• **REQUIREMENT**: Without altering anything, repeat each of the records.

• **DATA SHOWN**:
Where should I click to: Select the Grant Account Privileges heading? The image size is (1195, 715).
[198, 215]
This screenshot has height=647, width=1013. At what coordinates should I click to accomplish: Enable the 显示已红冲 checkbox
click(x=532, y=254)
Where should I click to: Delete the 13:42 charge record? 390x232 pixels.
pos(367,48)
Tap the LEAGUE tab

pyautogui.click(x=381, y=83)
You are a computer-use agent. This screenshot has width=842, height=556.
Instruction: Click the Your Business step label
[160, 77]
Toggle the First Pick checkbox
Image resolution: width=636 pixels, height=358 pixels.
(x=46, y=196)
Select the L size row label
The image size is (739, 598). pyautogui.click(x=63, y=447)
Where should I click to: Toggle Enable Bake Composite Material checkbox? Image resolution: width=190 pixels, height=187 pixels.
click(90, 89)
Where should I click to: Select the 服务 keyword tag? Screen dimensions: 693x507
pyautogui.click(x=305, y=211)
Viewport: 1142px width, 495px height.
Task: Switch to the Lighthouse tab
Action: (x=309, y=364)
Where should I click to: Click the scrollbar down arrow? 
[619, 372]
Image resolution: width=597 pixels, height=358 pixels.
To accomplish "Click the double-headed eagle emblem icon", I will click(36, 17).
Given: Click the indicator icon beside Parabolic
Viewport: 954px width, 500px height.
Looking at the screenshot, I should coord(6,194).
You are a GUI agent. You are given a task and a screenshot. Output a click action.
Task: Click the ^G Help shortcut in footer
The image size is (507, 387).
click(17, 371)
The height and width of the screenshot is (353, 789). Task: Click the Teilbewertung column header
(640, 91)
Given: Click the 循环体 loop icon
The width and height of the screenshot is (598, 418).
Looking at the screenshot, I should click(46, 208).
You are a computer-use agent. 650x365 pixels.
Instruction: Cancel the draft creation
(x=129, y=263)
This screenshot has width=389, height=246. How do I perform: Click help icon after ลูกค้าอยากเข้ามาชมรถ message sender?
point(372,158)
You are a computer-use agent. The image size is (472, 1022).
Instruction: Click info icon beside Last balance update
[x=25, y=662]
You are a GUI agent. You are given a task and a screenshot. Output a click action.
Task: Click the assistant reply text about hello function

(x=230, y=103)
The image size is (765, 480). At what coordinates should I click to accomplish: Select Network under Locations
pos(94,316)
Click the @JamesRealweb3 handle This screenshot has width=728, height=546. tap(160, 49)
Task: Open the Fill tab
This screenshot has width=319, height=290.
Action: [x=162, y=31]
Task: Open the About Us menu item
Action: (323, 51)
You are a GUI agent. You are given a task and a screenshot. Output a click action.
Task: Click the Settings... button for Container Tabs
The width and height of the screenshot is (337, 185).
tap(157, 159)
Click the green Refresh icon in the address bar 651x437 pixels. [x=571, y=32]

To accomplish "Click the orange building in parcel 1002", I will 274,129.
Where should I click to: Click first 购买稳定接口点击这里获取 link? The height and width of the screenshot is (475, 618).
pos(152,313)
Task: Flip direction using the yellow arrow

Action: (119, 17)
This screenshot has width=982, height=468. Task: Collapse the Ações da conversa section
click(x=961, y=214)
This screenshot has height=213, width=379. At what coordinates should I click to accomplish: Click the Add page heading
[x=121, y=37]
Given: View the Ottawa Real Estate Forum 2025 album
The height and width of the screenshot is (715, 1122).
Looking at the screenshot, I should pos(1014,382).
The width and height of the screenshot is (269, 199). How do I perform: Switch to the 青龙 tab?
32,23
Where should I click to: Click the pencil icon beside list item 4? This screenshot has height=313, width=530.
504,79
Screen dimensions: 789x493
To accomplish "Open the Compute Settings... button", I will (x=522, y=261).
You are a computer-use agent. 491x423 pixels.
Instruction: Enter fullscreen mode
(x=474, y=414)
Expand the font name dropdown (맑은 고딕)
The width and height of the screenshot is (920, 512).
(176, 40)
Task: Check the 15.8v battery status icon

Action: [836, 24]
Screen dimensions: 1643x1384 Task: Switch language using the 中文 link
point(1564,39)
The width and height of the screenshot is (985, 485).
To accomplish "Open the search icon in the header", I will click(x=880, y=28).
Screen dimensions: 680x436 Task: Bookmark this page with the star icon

• **TASK ANSWER**:
Where should I click to: Select the Grant Account Privileges heading? The image size is (1195, 715).
[198, 215]
This screenshot has height=647, width=1013. At what coordinates should I click to accomplish: Enable the 显示已红冲 checkbox
click(x=532, y=254)
Where should I click to: Delete the 13:42 charge record? 390x232 pixels.
pos(367,48)
Tap the LEAGUE tab

pyautogui.click(x=381, y=83)
You are a computer-use agent. This screenshot has width=842, height=556.
Instruction: Click the Your Business step label
[160, 77]
Toggle the First Pick checkbox
Image resolution: width=636 pixels, height=358 pixels.
(x=46, y=196)
Select the L size row label
The image size is (739, 598). pyautogui.click(x=63, y=447)
Where should I click to: Toggle Enable Bake Composite Material checkbox? Image resolution: width=190 pixels, height=187 pixels.
click(90, 89)
Where should I click to: Select the 服务 keyword tag? Screen dimensions: 693x507
pyautogui.click(x=305, y=211)
Viewport: 1142px width, 495px height.
Task: Switch to the Lighthouse tab
Action: (x=309, y=364)
Where should I click to: Click the scrollbar down arrow? 
[619, 372]
Image resolution: width=597 pixels, height=358 pixels.
To accomplish "Click the double-headed eagle emblem icon", I will click(36, 17).
Given: Click the indicator icon beside Parabolic
Viewport: 954px width, 500px height.
Looking at the screenshot, I should coord(6,194).
You are a GUI agent. You are given a task and a screenshot. Output a click action.
Task: Click the ^G Help shortcut in footer
The image size is (507, 387).
click(17, 371)
The height and width of the screenshot is (353, 789). Task: Click the Teilbewertung column header
(640, 91)
Given: Click the 循环体 loop icon
The width and height of the screenshot is (598, 418).
Looking at the screenshot, I should click(46, 208).
You are a computer-use agent. 650x365 pixels.
Instruction: Cancel the draft creation
(x=129, y=263)
This screenshot has width=389, height=246. How do I perform: Click help icon after ลูกค้าอยากเข้ามาชมรถ message sender?
point(372,158)
You are a computer-use agent. The image size is (472, 1022).
Instruction: Click info icon beside Last balance update
[x=25, y=662]
You are a GUI agent. You are given a task and a screenshot. Output a click action.
Task: Click the assistant reply text about hello function

(x=230, y=103)
The image size is (765, 480). At what coordinates should I click to accomplish: Select Network under Locations
pos(94,316)
Click the @JamesRealweb3 handle This screenshot has width=728, height=546. tap(160, 49)
Task: Open the Fill tab
This screenshot has width=319, height=290.
Action: [x=162, y=31]
Task: Open the About Us menu item
Action: (323, 51)
You are a GUI agent. You are given a task and a screenshot. Output a click action.
Task: Click the Settings... button for Container Tabs
The width and height of the screenshot is (337, 185).
tap(157, 159)
Click the green Refresh icon in the address bar 651x437 pixels. [x=571, y=32]

To accomplish "Click the orange building in parcel 1002", I will 274,129.
Where should I click to: Click first 购买稳定接口点击这里获取 link? The height and width of the screenshot is (475, 618).
pos(152,313)
Task: Flip direction using the yellow arrow

Action: (119, 17)
This screenshot has width=982, height=468. Task: Collapse the Ações da conversa section
click(x=961, y=214)
This screenshot has height=213, width=379. At what coordinates should I click to accomplish: Click the Add page heading
[x=121, y=37]
Given: View the Ottawa Real Estate Forum 2025 album
The height and width of the screenshot is (715, 1122).
Looking at the screenshot, I should pos(1014,382).
The width and height of the screenshot is (269, 199). How do I perform: Switch to the 青龙 tab?
32,23
Where should I click to: Click the pencil icon beside list item 4? This screenshot has height=313, width=530.
504,79
Screen dimensions: 789x493
To accomplish "Open the Compute Settings... button", I will (x=522, y=261).
You are a computer-use agent. 491x423 pixels.
Instruction: Enter fullscreen mode
(x=474, y=414)
Expand the font name dropdown (맑은 고딕)
The width and height of the screenshot is (920, 512).
(176, 40)
Task: Check the 15.8v battery status icon

Action: [836, 24]
Screen dimensions: 1643x1384 Task: Switch language using the 中文 link
point(1564,39)
The width and height of the screenshot is (985, 485).
To accomplish "Open the search icon in the header", I will click(x=880, y=28).
Screen dimensions: 680x436 Task: Bookmark this page with the star icon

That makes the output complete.